> _The task_
No pictures belong in the copy. Reproduce exactly the lines beginning at the line containing "You are a computer-use" and continuing to the end of the entries below.

── Data for this task

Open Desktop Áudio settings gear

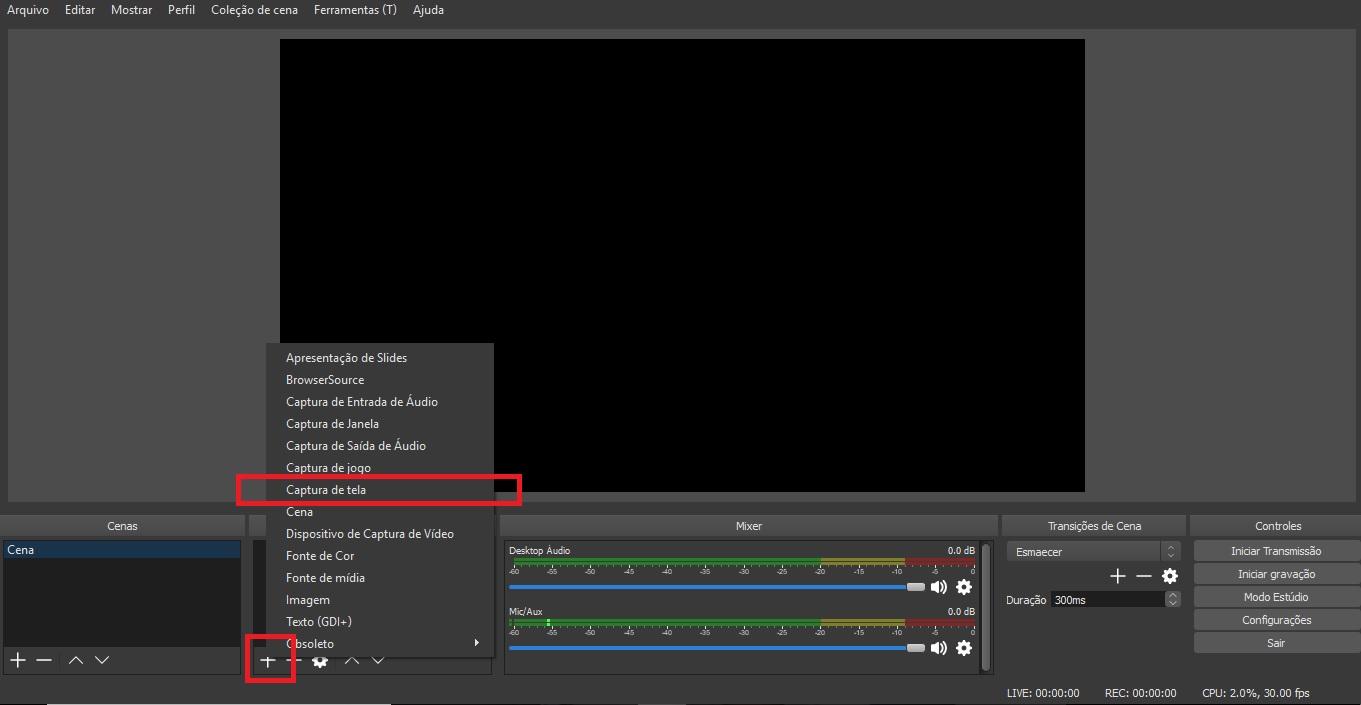click(x=964, y=587)
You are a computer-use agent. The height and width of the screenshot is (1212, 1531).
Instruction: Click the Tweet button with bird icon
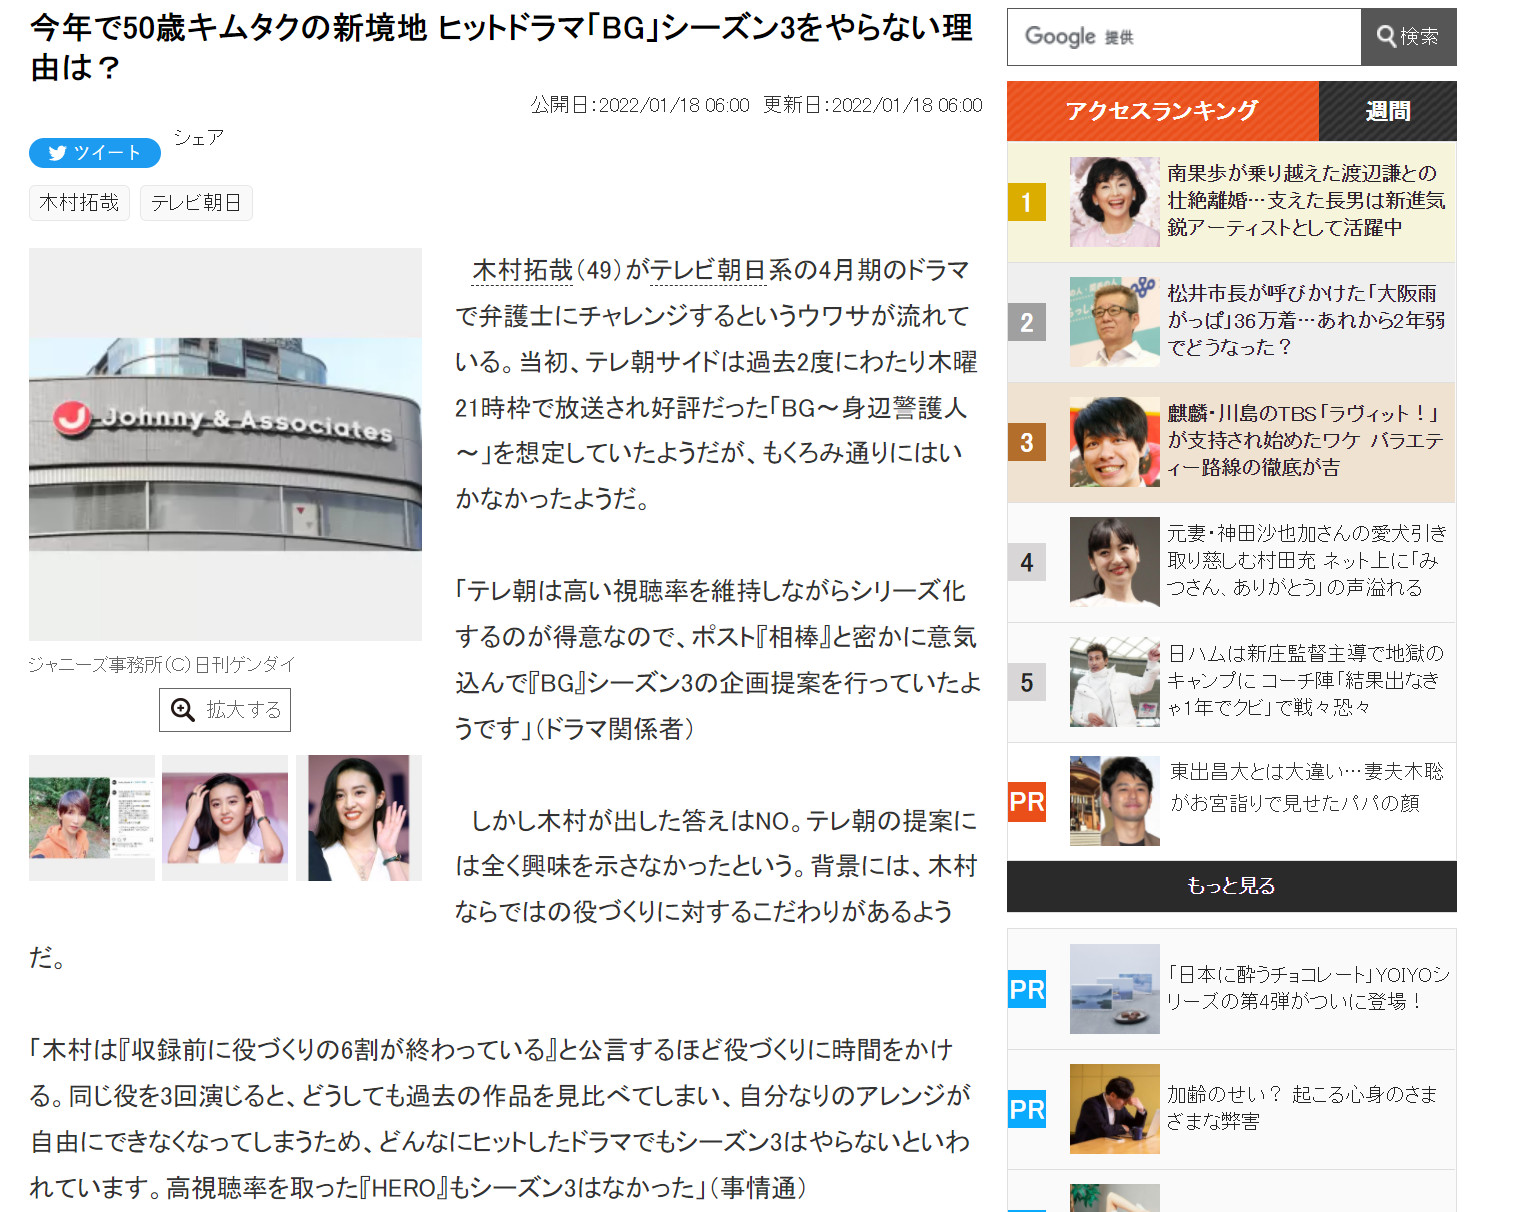point(95,153)
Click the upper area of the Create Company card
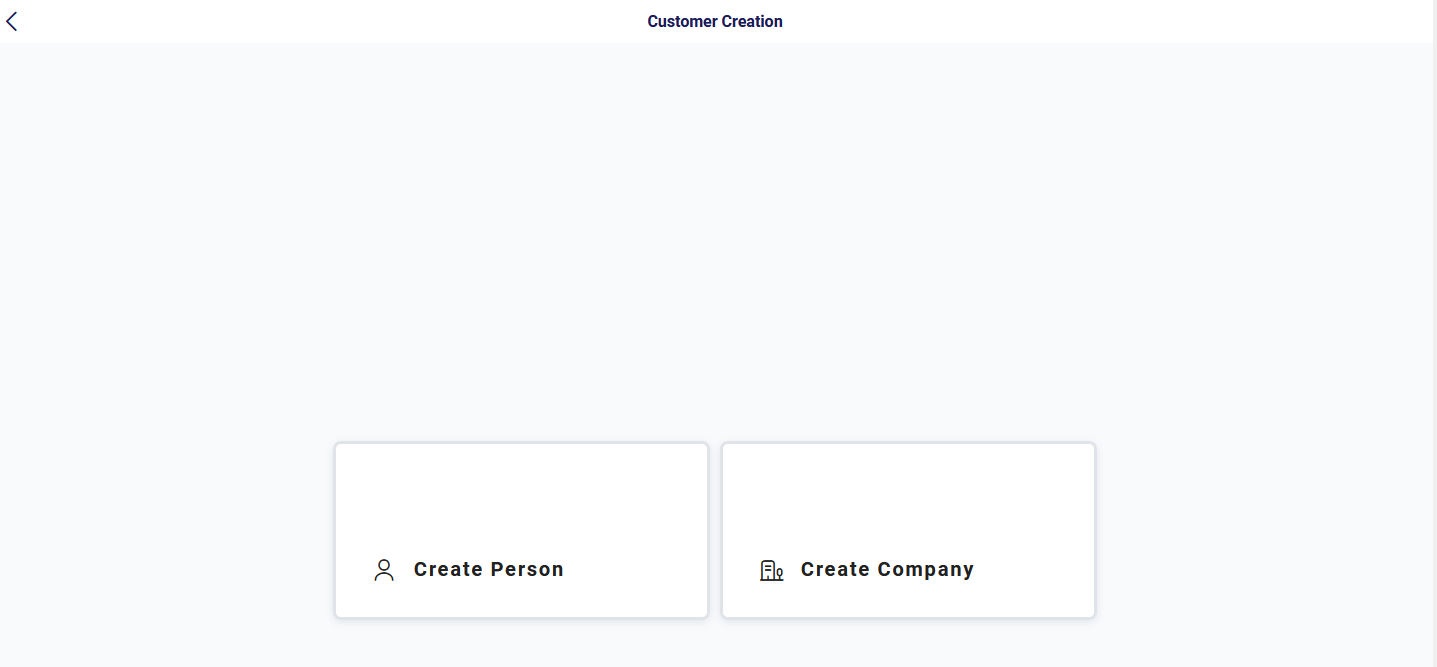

────

> _Completed task_
You are a computer-use agent. The height and width of the screenshot is (1212, 1531).
Instruction: Click the Tweet button with bird icon
point(95,153)
Click the upper area of the Create Company card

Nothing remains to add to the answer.